In 1975, Bob Trinchero of Napa Valley’s Sutter Home Winery invented a new type of wine: White Zinfandel. Actually, it sort of invented itself, a happy accident of a stuck fermentation that you can read about here.
Before long, White Zin was being produced by the millions of cases by Sutter Home, Beringer and other wineries. It simultaneously delighted a new generation of drinkers, who preferred sweetness in their wine, and horrified wine connoisseurs, some of whom seem to live by the mantra, “Dry or die.”
But White Zin’s ascent, inexplicably, caused many people to “un-think pink” altogether. Wonderful — and fully dry — rosé-style wines were mentally lumped into the same category as White Zin, and their stature (as well as their sales) fell. It seemed as if the only Americans drinking rosé were those who had experienced the wonderful Provencal versions first-hand.

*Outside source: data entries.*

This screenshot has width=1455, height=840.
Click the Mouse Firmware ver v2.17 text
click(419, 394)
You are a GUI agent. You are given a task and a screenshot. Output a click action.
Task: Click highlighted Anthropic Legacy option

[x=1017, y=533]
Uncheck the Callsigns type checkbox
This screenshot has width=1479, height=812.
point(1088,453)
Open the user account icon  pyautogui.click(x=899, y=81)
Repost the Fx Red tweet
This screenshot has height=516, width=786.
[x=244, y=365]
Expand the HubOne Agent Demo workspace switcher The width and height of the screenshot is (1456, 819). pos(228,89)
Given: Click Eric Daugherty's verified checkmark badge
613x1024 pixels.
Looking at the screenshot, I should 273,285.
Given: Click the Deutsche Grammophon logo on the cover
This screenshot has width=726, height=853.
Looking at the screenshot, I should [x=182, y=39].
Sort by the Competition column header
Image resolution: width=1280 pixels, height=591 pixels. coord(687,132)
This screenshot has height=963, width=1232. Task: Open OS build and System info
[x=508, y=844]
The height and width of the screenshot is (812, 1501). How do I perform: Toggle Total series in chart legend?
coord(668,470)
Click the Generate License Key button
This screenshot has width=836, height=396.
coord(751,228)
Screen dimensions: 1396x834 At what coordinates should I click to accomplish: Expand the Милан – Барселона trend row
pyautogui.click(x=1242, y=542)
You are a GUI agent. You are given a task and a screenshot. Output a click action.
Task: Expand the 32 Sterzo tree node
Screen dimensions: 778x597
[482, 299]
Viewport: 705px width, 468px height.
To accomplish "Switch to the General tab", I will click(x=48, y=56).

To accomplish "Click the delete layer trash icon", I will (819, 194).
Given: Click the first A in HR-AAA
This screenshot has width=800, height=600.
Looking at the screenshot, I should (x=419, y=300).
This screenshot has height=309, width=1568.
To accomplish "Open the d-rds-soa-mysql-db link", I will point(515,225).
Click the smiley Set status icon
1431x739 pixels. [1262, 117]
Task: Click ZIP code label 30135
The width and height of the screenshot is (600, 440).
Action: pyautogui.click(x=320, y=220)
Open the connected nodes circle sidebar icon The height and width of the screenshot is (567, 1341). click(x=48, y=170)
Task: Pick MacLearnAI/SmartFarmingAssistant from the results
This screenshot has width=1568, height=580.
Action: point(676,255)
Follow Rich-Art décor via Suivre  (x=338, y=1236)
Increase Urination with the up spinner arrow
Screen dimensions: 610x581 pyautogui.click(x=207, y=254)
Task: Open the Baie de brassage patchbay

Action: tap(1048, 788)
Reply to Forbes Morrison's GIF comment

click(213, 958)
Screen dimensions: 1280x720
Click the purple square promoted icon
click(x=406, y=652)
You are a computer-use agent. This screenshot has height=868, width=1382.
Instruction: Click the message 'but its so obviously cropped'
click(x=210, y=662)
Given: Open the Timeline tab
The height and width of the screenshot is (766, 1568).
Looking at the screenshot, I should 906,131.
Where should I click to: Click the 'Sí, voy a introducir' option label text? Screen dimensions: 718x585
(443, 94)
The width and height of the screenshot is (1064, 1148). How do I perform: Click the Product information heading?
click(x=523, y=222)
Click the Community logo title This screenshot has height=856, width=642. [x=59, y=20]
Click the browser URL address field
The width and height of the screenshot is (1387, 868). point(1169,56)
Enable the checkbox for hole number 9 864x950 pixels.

We rosé lovers owe a great debt to Tony Soter of Napa’s Etude winery. In 1992, some 17 years after the introduction of White Zin, he crafted a dry rosé from Pinot Noir grapes. Based on Etude’s success with that bottling, other California vintners followed suit. Even imports of Provencal rosé grew 25-fold over a 10-year period beginning in 2003.
Today, you may find rosé bottled under any number of designations, including Rosado, Rosato, Vin Gris and blush.
Regardless of the verbiage, rosé-style wines offer an abundance of drinking pleasure, especially during the warmer months, not to mention great food affinity. Their popularity is a trend that we’d like to see continue for a long, long time.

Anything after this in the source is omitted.